3. (2) The public authorities shall refrain from any
interference which would restrict this right or impede the lawful exercise
thereof.
Article 8
8. (1) In exercising the rights provided for in this
Convention workers and employers and their respective organisations, like other
persons or organised collectivities, shall respect the law of the land.

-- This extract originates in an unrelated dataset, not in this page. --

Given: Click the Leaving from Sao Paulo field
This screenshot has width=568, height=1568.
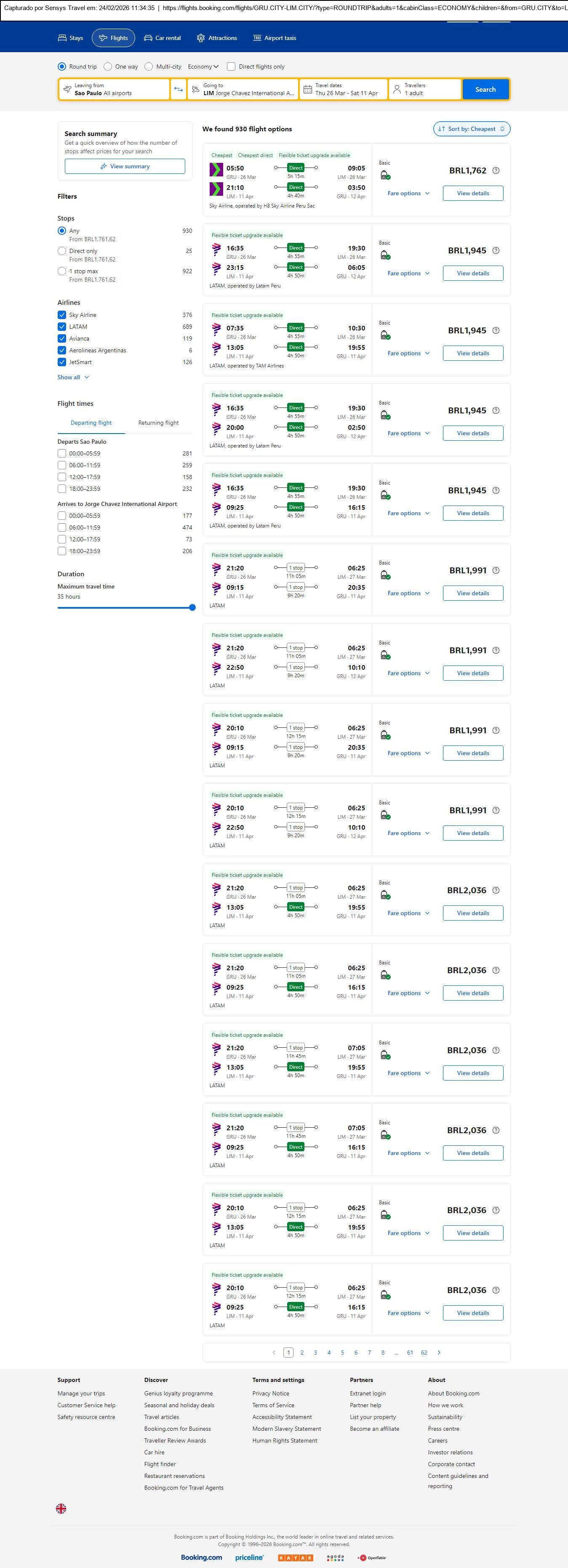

8. (2) The law of the land shall not be such as to impair,
nor shall it be so applied as to impair, the guarantees provided for in this
Convention.
1.6
The ILO Committee on Freedom of Association[1]
has considered the question of the permissibility of regulating the operations
of unions and external scrutiny of their finances.[2]
While expressing concern about the possibility of government interference in
the operations of trade unions, it has also recognised the legitimacy of
external scrutiny in order to prevent or detect fraud or embezzlement.[3]
1.7
The committee considers that the proposed bill would involve an
interference with the rights guaranteed by article 8(1) of ICESCR and article 3
of ILO Convention No 87 but that such an interference would be permissible.
1.8
The committee intends to write to Senator Abetz to draw to his
attention the relevance to the bill of article 8 of the ICESCR, as well as the
practice of the responsible bodies of the International Labour Organisation, in
particular the Governing Body Committee on Freedom of Association.